• EXERCISE MATERIALS
○ ○ ○ ○ ○ ○ ○
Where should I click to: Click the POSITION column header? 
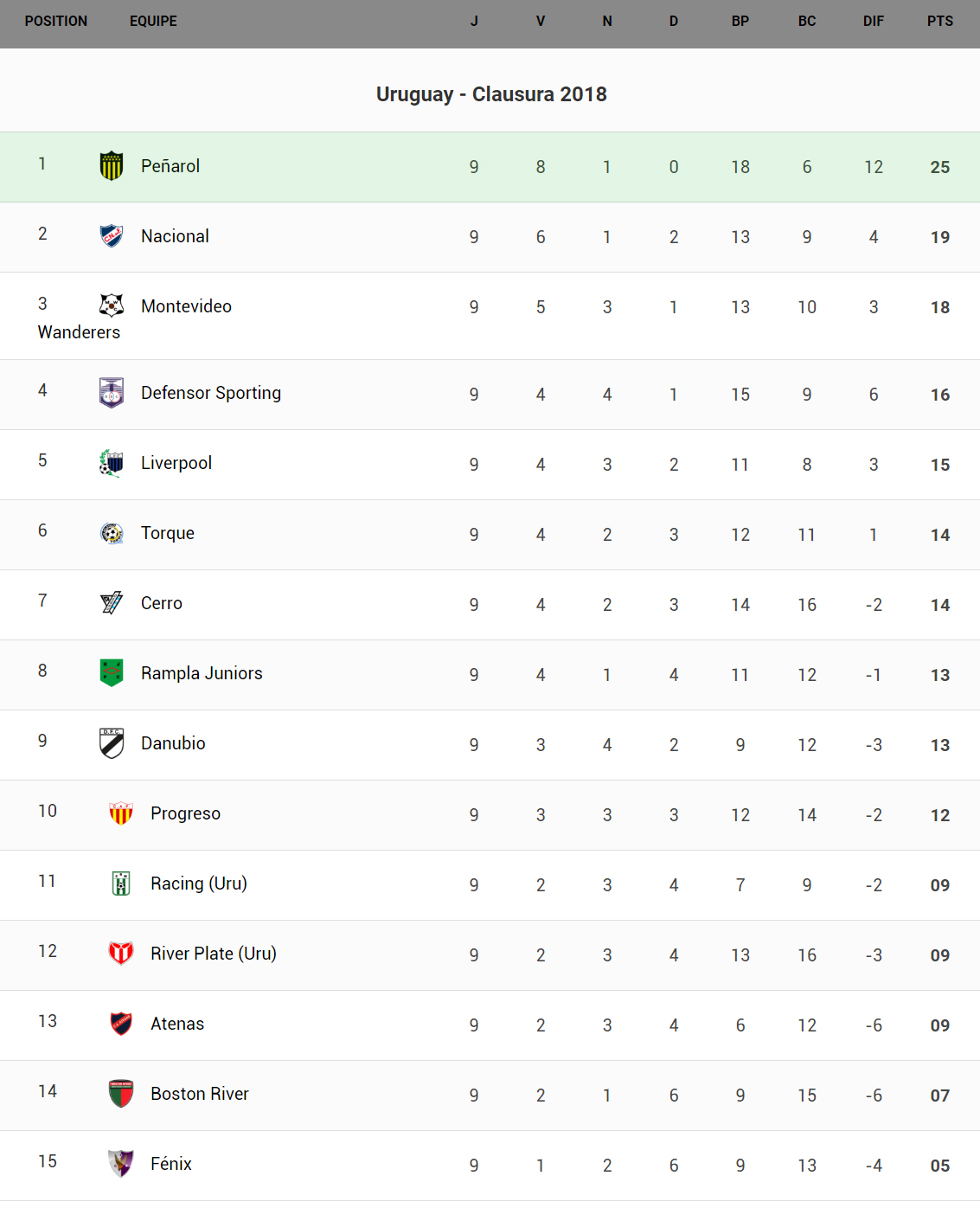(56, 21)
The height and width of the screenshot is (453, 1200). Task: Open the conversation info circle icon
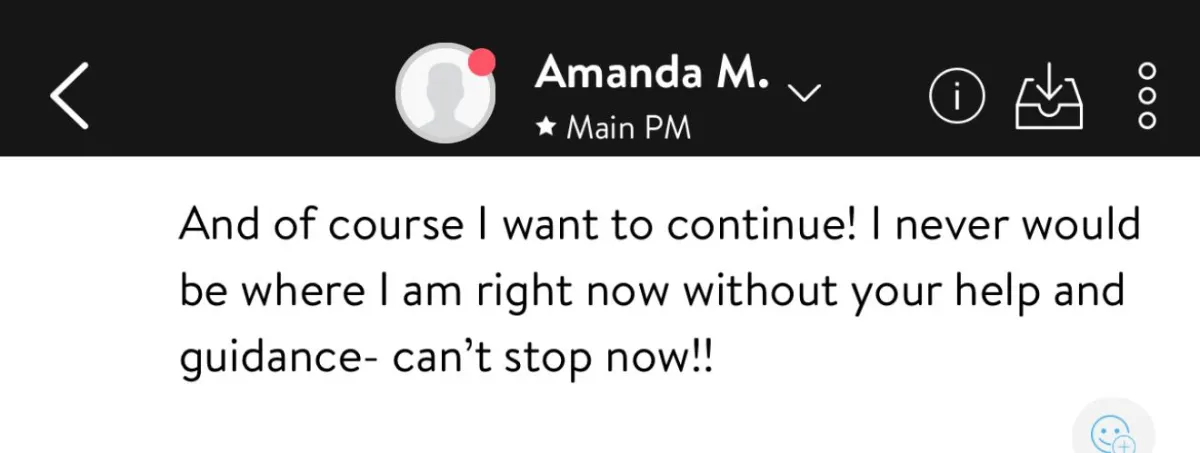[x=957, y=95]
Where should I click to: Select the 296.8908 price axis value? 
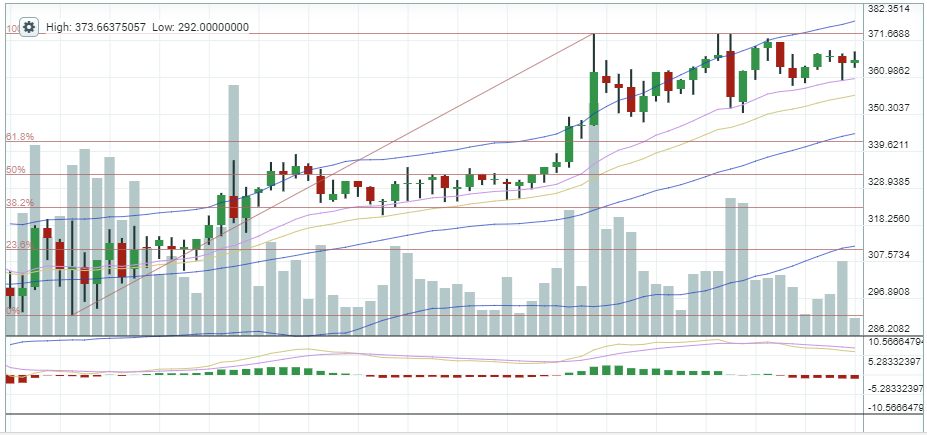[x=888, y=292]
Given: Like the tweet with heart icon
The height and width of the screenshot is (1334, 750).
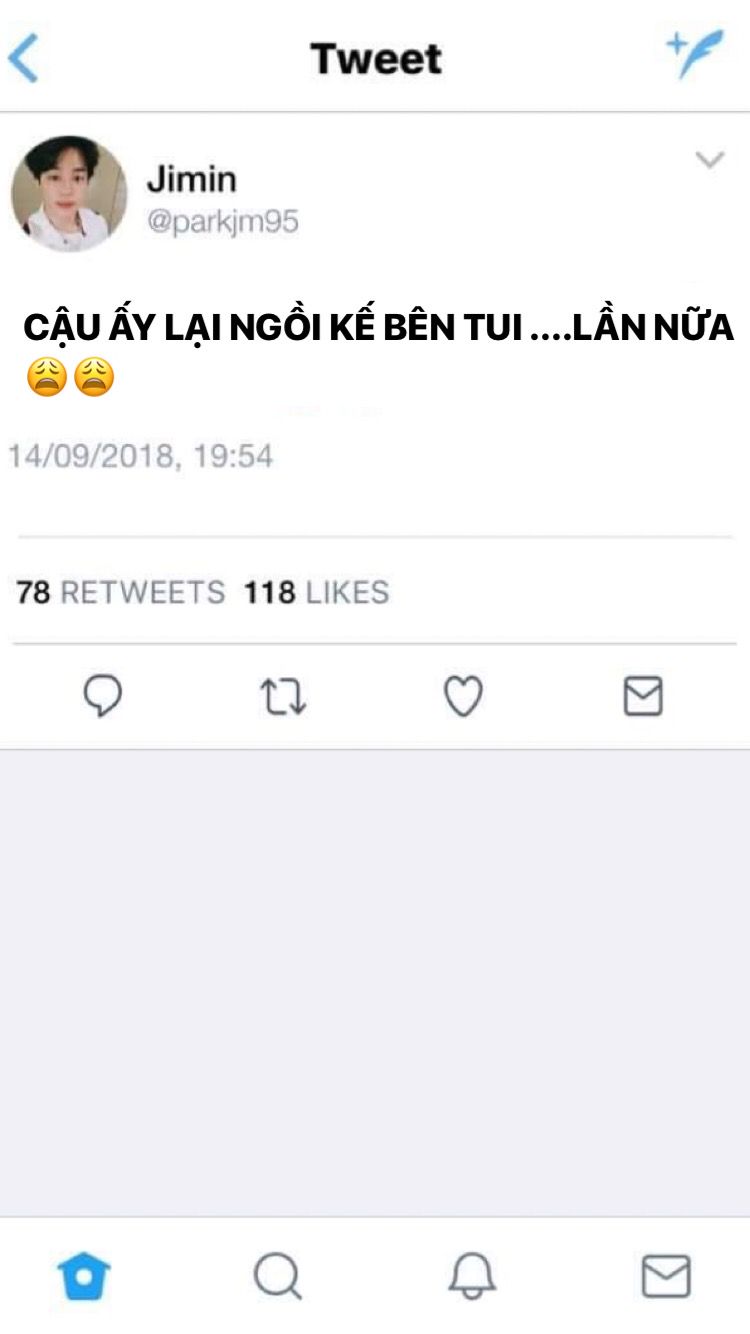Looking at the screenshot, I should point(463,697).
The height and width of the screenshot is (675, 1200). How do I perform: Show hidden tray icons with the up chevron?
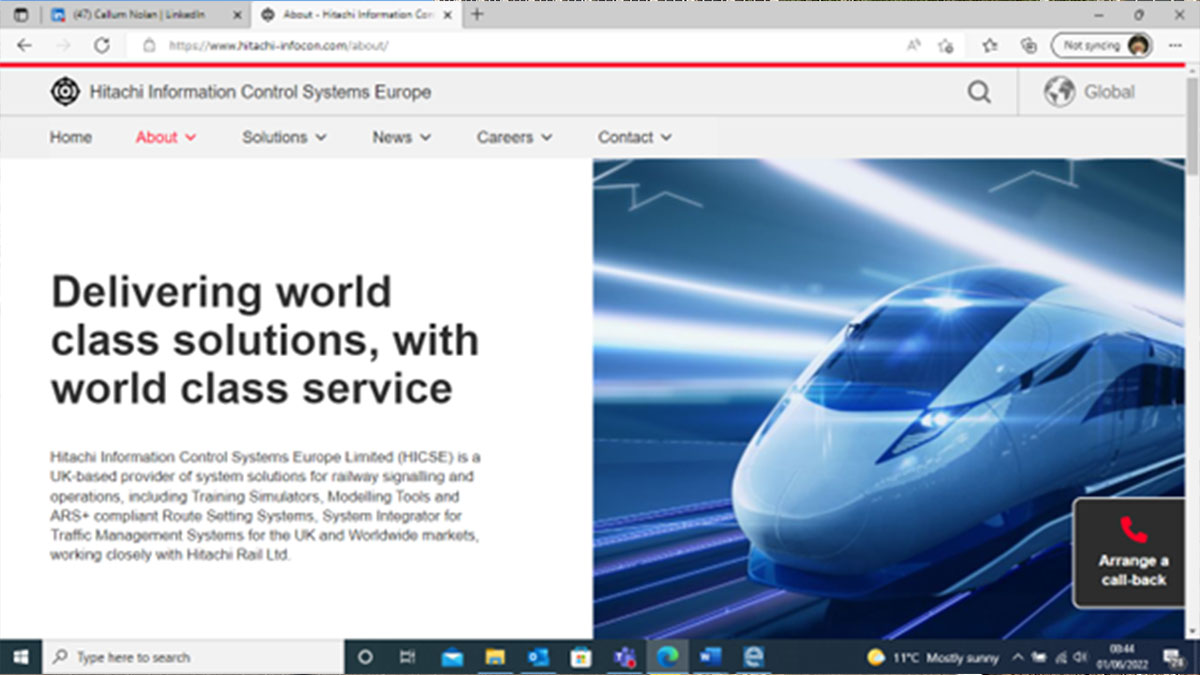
○ ○ ○ ○ ○ ○ ○
• EXERCISE TASK
Copy the text of every row above word for word, omitting the pictures.

• CORRECT RESULT
Where should I click to: Click the POSITION column header? 
(56, 21)
The height and width of the screenshot is (453, 1200). Task: Open the conversation info circle icon
[x=957, y=95]
Where should I click to: Select the 296.8908 price axis value? 
[x=888, y=292]
Given: Like the tweet with heart icon
The height and width of the screenshot is (1334, 750).
Looking at the screenshot, I should point(463,697).
The height and width of the screenshot is (675, 1200). How do I perform: Show hidden tray icons with the up chevron?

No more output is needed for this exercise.